The New York Times reports that, at least in the beginning, Universal Kids will air reruns of DreamWorks Animation animated series such as “All Hail King Julie,” a spinoff of the “Madagascar” franchise. But “Top Chef Junior” is the first salvo in a completely different direction.
“Reality programming is a real white space in the U.S. children’s market — food, pets, dancing, even news,” said Brennan, who will be general manager of Universal Kids. “Look at how sophisticated 11-year-olds are these days. They want more than the same sitcoms.”

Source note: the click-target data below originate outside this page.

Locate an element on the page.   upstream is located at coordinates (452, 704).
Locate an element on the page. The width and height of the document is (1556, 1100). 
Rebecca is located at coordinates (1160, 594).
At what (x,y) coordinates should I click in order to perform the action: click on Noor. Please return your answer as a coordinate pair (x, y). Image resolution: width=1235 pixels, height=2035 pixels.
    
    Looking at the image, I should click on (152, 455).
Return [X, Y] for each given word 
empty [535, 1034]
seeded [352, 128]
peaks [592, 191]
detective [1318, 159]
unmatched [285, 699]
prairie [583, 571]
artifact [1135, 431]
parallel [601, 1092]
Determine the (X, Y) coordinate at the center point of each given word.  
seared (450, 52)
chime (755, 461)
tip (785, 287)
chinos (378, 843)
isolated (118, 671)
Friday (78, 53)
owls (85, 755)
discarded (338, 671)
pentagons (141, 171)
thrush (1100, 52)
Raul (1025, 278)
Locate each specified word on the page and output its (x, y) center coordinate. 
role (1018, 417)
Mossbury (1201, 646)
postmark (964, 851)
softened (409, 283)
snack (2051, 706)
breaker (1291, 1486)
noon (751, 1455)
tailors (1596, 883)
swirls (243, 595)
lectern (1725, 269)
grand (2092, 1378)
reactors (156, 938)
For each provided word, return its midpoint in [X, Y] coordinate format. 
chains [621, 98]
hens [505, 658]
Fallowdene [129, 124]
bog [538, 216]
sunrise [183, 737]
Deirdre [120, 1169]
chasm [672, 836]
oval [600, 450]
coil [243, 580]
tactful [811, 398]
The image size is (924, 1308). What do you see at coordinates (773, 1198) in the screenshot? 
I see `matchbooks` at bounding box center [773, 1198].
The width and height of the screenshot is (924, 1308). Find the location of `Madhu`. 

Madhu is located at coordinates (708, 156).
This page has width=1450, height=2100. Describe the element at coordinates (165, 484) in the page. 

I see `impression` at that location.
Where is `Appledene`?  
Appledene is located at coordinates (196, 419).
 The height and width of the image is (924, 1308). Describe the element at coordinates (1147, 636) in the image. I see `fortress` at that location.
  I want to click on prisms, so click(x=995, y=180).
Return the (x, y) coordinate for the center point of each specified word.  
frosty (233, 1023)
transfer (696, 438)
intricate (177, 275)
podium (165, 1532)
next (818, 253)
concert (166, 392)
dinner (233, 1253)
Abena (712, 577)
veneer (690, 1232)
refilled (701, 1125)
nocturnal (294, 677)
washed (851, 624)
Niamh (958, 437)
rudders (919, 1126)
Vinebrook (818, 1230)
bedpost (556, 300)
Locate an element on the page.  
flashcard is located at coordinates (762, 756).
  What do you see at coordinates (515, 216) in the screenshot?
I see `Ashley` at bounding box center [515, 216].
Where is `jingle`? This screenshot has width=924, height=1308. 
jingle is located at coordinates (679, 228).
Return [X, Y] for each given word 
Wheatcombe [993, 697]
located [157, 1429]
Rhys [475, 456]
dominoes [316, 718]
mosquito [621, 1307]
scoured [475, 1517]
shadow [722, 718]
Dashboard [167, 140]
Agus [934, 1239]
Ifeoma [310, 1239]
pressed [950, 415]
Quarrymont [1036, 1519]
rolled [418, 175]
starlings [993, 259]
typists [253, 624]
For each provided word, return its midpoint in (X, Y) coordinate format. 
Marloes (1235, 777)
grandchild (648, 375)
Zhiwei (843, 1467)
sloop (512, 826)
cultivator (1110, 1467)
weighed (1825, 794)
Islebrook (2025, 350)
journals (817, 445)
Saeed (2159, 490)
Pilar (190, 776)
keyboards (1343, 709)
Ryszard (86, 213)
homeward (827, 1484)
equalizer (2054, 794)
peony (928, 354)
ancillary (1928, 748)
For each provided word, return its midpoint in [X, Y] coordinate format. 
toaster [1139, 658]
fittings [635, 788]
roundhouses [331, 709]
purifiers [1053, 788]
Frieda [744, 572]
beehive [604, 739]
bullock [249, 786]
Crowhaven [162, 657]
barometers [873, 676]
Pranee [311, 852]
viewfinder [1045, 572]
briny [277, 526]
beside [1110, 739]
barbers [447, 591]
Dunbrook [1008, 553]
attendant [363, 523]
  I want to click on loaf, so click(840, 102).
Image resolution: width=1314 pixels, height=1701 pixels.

Sprout had low ratings and reaches “only about 59 million homes in the United States,” compared to Viacom-owned Nickelodeon’s 90 million homes. In the era of skinny bundles, lower-rated channels are in peril. NBCUniversal acquired DreamWorks Animation last year for $3.8 billion, in large part due to that studio’s cartoon business.
“We’re connecting our businesses in a way that’s never been done before,” said NBCUniversal Cable Entertainment chair Bonnie Hammer, who added the goal is to create “an even richer entertainment experience and a new strategic business model.”
NYT notes that NBCUniversal parent Comcast “may see a robust children’s television business as important to its goals with its Xfinity TV service, which includes a Netflix-style streaming component,” adding that cartoons were “crucial to Netflix’s emergence as an entertainment home base for families.”
NBCUniversal is launching the network at a time that other children television networks are stumbling. Although NBCUniversal has no guarantees that Universal Kids will succeed, “analysts say there is too much potential value on the table not to try.”